Un sogno collettivo
Il musical è il genere onirico per eccellenza: dai grandi classici come Cantando sotto la pioggia agli esempi più recenti come Moulin Rouge o La La Land, passando per le versioni animate della Disney, il musical mette da sempre in scena speranze, ambizioni, desideri, mischiando il reale e il fantastico. I musical più riusciti, tuttavia, sono quelli in cui la realtà rimane ben visibile, in grado di spezzare il sogno così come di farlo carne e renderlo realtà.
In the Heights racconta un sogno collettivo, che attraversa vite e generazioni: quello della comunità latina di Washington Heights. Certo, formalmente il protagonista è Usnavi, ma Usnavi non è altro che un narratore, che racconta una storia che è anche la sua, ma non solo la sua.

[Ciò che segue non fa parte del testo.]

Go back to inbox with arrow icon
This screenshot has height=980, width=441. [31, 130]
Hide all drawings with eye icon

È la storia di Nina, che sente il peso di dover riscattare un'intera comunità; è la storia di Kevin, che è disposto a sacrificare tutto per dare a sua figlia la possibilità che lui non ha avuto; è la storia di Abuela, che ha fatto da nonna a tutti, dispensando amore per dare agli altri quello che lei, immigrata di prima generazione, non aveva ricevuto - per aiutare gli altri sogni a fiorire. Ed è quello di tanti altri personaggi, i cui sogni si fanno canto e si uniscono a quelli dei protagonisti in un'opera sinfonica corale - non per nulla una delle canzoni si intitola Hundreds of stories - che dà voce a un'intera comunità, a un'intera esperienza - quella, appunto, dei cittadini immigrati, di prima o seconda generazione, divisi tra la patria che li accolti e quella che hanno dovuto lasciare, tra l'orgoglio per le proprie radici e quello per ciò che sono riusciti a ottenere nella loro nuova vita.

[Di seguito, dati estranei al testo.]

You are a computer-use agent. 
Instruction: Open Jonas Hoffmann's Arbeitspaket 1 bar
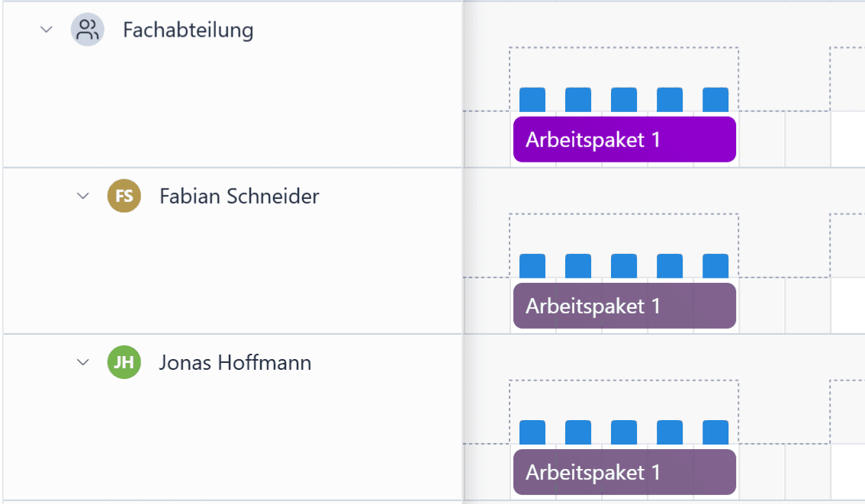click(x=624, y=472)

La colonna sonora di In the Heights è strepitosa, il trionfo del genio musicale di Lil-Manuel Miranda (Hamilton è il suo trionfo di scrittura, ma musicalmente non fa altro che riprendere ed elaborare suggestioni introdotte qui): un tappeto sonoro ricco, vibrante, che non lascia un attimo di tregua, ed esplode con note felici, malinconiche, orgogliose, rassegnate, divertite, un turbinio di emozioni che avvolge, conquista, trasporta, fa sognare. La gioia della canzone d'apertura, l'energia irrefrenabile di In the club e Carnaval del barrio, la malinconia di Breathe e When you're home, la devastante potenza emotiva di Patiencia y fe (il momento migliore del film, a livello sia musicale che visivo, anche grazie alla fenomenale performance di Olga Merediz): tutti questi ingredienti si mescolano in un affresco musicale omogeneo che ci trasporta nel quartiere, facendoci respirare, sudare, emozionare con i protagonisti.

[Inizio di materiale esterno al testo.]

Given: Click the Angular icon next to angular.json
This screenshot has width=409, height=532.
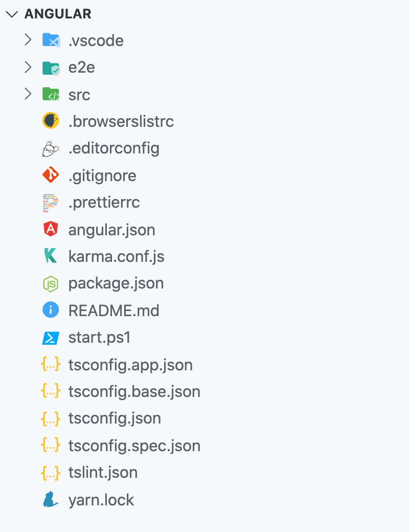Looking at the screenshot, I should tap(51, 229).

Jon Chu dirige il film con buona inventiva, anche se a volte rimane la sensazione che avrebbe potuto osare ancora di più. Le sue scelte sono comunque efficaci: Chu accompagna la poliedricità delle musiche con un caleidoscopio di colori e coreografie, un'esplosione di vitalità e movimento che omaggia i musical classici e li trasporta in una dimensione più quotidiana senza sacrificare la fantasia e l'immaginazione. I colpi di scena della trama sono riusciti anche per la sua capacità di giocare con le immagini e con la sceneggiatura, mettendoli al servizio del vero protagonista - il quartiere di Washington Heights.
In the Heights è, a dispetto delle innovazioni musicali, un musical classico, un'ode al potere del sogno che si muove tra una canzone e l'altra con il giusto mix di grazia e gravitas, risultando dolce ma mai sdolcinato, commovente ma mai alla ricerca della lacrima facile. Se il genere non fa per voi, evitatelo; ma se siete amanti del cinema che fa sognare a occhi aperti, lasciatevi trasportare tra i suoni e la luce delle vie di Washington Heights: non ve ne pentirete.